Methrotraxate Round Two

Took the second dose of methrotraxate today. Last dose was on August, 7th. The following Saturday, I was so tired, slept most of the day. When I was awake, my movements, my brain. were in slow motion. It took an effort to do the simplest tasks. My husband, Dennis was great, and took the kids, to a family friend house so they can play with her grandson Damian. Which gave me the house to myself for the afternoon. and much needed sleep time.

I feel so much better, it is the Predizone, I know, because the Methrotraxate has not build enough in my system to take effort. I was hurting so much, for so long, I didn't realize how much pain I was in, All I could do was get thru the day mode. and I lived for the weekend when I could sleep in. I hope I can tolerate this medication well, and that I all need to control the Rheumatoid Arthritis.

Why did I get the disease, I got it from my mother, While the doctors, don't know what causes it, The doctors thank it might be a genetic link. Rheumatoid Arthritis, is a autoimmune disease. My immune system thanks my lining in my joints are a foreign object. It send out the white blood cells to attack the lining of my joints, this in turn., cause the joint to be inflamed, and eventually it will cause joint damage if not treated.

Thursday, August 6, 2009

Rhemuatoid Arthiritis.

Finally know what is wrong with me. Rheumatoid Arthritis.. The pieces of the puzzle is solved.. While, I don't want to have this disease. Now I take the steps to get better and a doctor that don't thank I am crazy.
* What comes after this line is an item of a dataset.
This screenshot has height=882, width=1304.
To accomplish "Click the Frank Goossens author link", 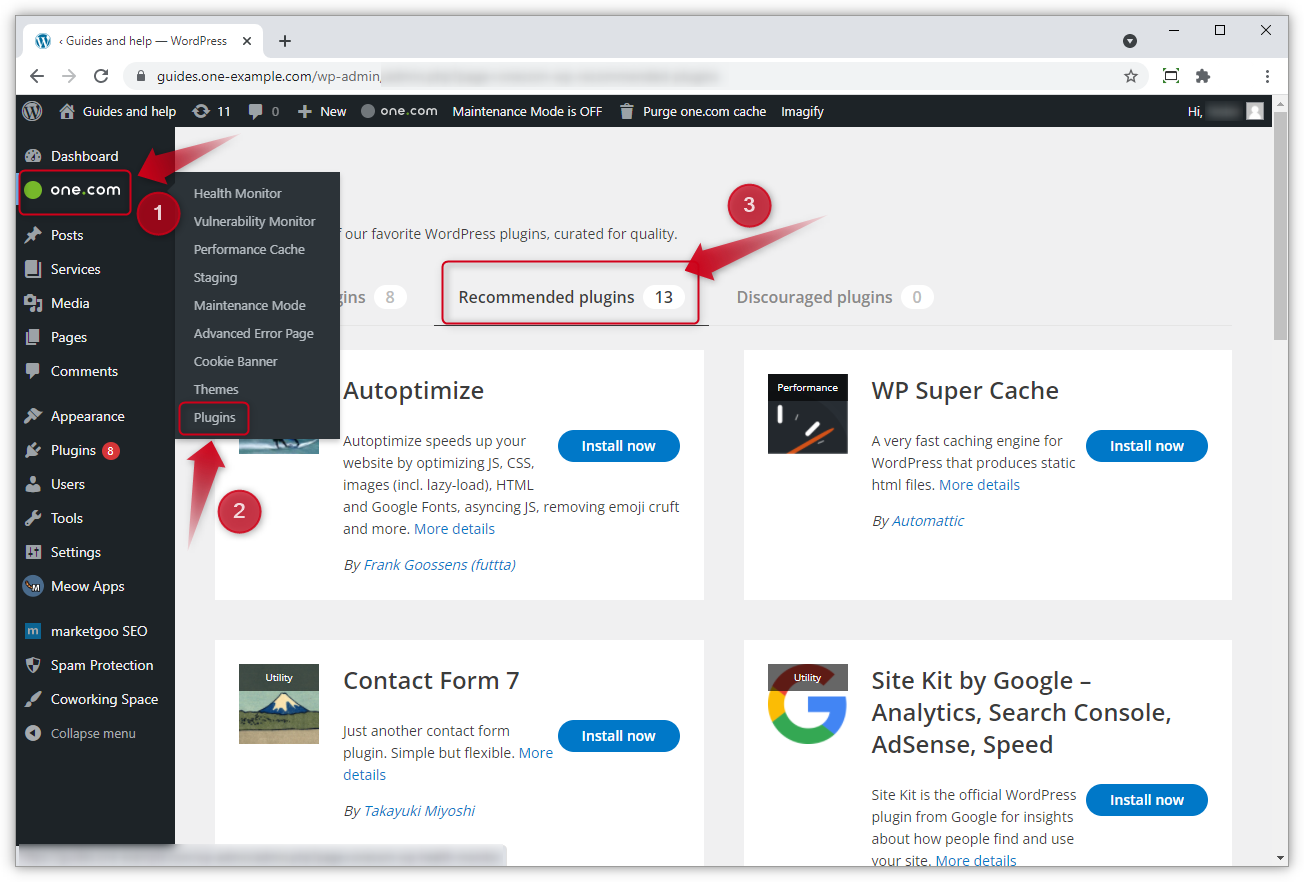I will [439, 564].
I don't want have to take predizone again for the next two months while the other drug methotraxate builds up in my system. I don't know what is worse; nausea, or weight gain. One drug that will put weight on you and the other one, nausea.. If it said may cause nausea, it will on me.. I will take it tomorrow afternoon and hopefully it will be no problem taking it. All I know, is that I want to feel better. and enjoy life again.. I just too damn stubborn to throw in the towel just yet.. I doing every thing I know to help me not to gain the weight. but I get so hungry while on the Predizone. .

Sunday, September 9, 2007

Peacook

Under category sometimes, camera's LCD screen don't do the picture any justice. After recent trip to an local zoo, downloaded the pictures to the computer. I was amazed at the results! I been thanking that the pictures were not good ones and were getting discouraged. Showed them to my sister n law and she asked where did i get it. I smiled and said I took it.